The main interest of the Barski Laboratory is to understand how the T-cell epigenome regulates the function of T cells. Activation of T cells is an essential step in the immunological response to infection. Activation of naive T cells results in proliferation and slow differentiation into cytokine-producing effector cells, whereas antigen engagement with memory cells leads to cytokine production immediately. Even though the cell surface signaling events are similar in both cases, the outcome is different, suggesting that distinct regulatory mechanisms may exist downstream of the activation signals.

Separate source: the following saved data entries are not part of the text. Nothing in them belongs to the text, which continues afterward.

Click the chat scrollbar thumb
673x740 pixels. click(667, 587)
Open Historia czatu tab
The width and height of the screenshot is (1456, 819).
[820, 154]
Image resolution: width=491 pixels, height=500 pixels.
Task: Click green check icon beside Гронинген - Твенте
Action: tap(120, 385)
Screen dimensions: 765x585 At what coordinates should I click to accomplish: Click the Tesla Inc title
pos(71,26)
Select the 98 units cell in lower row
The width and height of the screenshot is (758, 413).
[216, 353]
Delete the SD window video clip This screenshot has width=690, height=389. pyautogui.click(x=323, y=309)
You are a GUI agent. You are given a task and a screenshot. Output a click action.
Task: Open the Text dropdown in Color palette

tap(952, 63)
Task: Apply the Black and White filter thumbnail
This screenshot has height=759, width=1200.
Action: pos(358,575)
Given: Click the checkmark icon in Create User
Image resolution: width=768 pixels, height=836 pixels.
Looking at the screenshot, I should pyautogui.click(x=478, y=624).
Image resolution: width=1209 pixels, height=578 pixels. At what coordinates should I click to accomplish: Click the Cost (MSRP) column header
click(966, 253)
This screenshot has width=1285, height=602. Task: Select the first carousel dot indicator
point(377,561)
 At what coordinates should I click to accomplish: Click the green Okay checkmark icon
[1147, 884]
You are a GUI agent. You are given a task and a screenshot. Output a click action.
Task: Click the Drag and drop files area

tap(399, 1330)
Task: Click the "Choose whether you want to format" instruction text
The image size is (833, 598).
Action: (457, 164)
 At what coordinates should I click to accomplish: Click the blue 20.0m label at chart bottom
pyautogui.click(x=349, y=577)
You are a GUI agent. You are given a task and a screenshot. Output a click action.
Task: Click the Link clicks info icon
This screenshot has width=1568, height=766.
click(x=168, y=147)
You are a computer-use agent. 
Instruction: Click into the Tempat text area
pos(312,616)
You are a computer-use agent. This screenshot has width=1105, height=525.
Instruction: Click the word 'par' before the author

Recent advances in the understanding of global epigenetic patterns in T cells have resulted in the appreciation of the role of epigenetic mechanisms in processes such as activation and differentiation. Recent data suggest that naive T-cell activation, differentiation and lineage commitment result in epigenetic changes. On the other hand, memory T cells are epigenetically poised and do not require epigenetic changes for short-term activation. We hypothesize that this epigenetic poising underlies the rapid recall ability of memory T cells.
Currently, we are focused on understanding the epigenetic mechanisms that underlie the functions of different subsets of human T cells. We are also interested in the epigenetic basis of peripheral T-cell tolerance. Additionally, we are collaborating with John Harley’s group to understand the epigenetic basis of lupus and with Satoshi Namekawa's group to understand epigenetic regulation in germ cells.